DIRECTIONS -> The required output is the exact run of lines below that opens at the line with "This screenshot has width=517, height=380." and closes at the line with "The height and width of the screenshot is (731, 1022).".

⟨

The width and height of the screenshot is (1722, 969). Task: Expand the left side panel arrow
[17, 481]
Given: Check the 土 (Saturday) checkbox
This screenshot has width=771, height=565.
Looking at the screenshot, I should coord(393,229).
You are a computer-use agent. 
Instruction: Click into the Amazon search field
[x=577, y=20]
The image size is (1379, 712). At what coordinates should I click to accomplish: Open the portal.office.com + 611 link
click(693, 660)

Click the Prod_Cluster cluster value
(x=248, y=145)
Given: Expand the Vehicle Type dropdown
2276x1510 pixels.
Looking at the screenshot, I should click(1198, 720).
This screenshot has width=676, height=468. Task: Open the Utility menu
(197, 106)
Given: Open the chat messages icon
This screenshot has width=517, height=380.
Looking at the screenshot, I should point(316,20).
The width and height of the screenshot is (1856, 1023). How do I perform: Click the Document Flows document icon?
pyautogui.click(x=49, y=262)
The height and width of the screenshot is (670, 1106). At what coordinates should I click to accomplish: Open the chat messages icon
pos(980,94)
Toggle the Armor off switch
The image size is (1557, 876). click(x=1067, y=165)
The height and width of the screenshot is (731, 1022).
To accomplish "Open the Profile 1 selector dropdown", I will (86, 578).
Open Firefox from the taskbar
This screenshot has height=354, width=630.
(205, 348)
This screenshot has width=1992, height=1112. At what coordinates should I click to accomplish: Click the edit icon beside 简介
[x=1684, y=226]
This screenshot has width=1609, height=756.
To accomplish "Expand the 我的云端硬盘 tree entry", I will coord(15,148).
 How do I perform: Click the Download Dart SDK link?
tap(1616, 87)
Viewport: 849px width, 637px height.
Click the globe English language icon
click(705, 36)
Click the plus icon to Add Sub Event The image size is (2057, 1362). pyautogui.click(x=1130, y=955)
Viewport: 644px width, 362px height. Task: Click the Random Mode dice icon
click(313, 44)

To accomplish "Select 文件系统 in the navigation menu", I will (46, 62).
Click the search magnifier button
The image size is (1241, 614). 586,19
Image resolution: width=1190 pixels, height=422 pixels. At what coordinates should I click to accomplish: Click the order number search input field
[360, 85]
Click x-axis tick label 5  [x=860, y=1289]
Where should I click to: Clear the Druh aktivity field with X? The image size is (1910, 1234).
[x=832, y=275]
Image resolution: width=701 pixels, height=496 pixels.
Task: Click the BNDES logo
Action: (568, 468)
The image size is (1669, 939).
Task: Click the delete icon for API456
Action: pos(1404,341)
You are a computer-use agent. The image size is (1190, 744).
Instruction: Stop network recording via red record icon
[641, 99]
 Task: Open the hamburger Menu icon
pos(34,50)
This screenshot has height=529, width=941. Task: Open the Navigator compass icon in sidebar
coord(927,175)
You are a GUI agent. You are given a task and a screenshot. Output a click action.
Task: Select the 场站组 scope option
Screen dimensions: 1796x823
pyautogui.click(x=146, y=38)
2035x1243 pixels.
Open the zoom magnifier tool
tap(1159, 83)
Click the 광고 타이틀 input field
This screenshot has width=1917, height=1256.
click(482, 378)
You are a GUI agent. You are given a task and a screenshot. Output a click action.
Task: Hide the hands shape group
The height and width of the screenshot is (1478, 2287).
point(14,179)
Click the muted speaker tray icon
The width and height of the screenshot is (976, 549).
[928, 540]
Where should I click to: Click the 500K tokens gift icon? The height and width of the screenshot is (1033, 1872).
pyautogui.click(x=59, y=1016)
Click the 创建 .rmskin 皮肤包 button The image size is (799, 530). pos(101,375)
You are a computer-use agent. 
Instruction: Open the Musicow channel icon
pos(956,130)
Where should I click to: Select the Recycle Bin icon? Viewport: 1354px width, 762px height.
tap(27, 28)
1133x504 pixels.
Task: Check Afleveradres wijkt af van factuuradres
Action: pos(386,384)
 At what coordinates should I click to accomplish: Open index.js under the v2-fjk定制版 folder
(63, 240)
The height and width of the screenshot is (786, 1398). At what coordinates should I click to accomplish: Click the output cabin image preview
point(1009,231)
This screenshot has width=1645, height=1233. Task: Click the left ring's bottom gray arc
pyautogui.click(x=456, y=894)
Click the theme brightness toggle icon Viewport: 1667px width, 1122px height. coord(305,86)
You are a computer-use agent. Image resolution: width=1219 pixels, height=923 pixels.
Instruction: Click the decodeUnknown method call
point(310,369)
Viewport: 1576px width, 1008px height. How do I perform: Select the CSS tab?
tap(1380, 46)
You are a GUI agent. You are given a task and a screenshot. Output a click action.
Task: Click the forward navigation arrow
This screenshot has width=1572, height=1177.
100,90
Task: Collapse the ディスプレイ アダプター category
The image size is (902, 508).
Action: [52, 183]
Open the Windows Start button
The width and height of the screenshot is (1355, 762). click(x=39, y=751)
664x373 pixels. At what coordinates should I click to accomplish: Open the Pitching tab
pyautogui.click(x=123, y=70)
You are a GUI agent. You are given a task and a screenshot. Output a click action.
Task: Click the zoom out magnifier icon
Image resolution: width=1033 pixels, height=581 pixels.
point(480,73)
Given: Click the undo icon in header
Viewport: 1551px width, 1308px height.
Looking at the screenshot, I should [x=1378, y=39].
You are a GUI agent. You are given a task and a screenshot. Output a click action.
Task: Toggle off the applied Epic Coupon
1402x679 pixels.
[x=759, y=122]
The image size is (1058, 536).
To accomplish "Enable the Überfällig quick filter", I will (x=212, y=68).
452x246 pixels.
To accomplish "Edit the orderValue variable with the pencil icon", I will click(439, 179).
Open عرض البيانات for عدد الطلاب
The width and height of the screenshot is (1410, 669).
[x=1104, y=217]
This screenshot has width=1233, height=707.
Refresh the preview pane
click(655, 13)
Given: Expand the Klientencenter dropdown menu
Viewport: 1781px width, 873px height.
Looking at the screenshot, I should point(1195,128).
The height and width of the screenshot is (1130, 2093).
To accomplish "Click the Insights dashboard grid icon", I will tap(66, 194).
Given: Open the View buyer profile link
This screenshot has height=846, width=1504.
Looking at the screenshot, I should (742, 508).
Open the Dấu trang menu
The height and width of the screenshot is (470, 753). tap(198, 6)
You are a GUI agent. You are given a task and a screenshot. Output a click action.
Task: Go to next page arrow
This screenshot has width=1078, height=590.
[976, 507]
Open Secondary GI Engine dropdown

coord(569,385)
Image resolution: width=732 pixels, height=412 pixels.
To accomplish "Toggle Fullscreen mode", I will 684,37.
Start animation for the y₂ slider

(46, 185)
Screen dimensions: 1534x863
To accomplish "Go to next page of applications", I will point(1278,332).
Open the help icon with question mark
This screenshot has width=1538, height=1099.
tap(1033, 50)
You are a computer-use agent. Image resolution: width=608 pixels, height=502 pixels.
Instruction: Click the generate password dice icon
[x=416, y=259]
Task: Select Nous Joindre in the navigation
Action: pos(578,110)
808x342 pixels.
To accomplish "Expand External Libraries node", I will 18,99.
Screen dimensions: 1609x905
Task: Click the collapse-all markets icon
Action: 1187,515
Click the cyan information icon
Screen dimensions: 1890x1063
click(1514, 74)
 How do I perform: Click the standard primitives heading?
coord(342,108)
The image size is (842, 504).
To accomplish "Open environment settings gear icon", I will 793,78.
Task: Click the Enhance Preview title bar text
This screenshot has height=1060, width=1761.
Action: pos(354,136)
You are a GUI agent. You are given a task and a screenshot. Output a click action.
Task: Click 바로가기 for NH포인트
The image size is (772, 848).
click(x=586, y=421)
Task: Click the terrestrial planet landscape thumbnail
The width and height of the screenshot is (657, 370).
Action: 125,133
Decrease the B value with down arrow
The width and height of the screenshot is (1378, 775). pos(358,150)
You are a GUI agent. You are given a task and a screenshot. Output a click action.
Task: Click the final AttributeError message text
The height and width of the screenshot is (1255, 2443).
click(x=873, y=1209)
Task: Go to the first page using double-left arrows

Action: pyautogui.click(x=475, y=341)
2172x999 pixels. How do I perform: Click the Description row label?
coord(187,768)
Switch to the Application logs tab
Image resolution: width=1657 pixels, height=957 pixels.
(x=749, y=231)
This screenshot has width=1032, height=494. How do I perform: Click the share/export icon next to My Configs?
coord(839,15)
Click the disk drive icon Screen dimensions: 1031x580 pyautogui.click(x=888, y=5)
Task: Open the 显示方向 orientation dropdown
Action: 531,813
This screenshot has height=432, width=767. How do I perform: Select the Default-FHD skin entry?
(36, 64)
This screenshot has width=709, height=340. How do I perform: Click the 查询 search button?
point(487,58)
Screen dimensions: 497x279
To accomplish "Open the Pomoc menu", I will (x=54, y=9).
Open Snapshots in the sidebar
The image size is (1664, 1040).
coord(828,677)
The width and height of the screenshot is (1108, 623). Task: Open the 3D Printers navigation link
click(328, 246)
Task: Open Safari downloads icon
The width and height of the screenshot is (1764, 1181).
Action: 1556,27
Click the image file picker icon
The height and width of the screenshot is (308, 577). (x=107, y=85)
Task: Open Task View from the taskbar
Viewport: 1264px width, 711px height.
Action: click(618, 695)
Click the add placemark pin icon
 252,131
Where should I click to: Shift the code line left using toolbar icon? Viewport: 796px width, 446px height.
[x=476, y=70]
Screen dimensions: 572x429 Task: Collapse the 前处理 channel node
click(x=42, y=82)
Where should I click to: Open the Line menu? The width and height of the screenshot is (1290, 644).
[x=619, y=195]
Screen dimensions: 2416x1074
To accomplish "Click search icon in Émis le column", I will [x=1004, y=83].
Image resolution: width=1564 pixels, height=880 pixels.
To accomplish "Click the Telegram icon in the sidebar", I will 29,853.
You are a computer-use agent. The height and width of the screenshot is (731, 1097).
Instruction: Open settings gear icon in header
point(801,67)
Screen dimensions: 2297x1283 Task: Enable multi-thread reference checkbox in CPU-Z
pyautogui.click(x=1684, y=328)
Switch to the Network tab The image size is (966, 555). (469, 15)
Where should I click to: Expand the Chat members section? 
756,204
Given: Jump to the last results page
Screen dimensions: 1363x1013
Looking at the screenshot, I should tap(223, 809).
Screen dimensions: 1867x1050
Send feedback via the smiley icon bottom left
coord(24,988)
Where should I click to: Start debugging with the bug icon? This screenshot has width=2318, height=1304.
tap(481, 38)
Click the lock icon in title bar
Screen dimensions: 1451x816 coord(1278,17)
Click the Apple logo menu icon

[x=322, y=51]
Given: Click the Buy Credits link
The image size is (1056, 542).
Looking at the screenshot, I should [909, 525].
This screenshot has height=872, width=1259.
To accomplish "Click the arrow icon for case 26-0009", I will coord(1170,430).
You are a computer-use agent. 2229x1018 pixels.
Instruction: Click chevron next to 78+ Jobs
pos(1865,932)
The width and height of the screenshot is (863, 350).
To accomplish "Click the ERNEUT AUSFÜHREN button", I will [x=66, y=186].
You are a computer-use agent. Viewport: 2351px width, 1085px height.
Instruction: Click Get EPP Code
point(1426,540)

⟩

SOLUTION TO THIS PROBLEM ->
This screenshot has width=517, height=380.
Looking at the screenshot, I should point(316,20).
The width and height of the screenshot is (1856, 1023). How do I perform: Click the Document Flows document icon?
pyautogui.click(x=49, y=262)
The height and width of the screenshot is (670, 1106). At what coordinates should I click to accomplish: Open the chat messages icon
pos(980,94)
Toggle the Armor off switch
The image size is (1557, 876). click(x=1067, y=165)
The height and width of the screenshot is (731, 1022).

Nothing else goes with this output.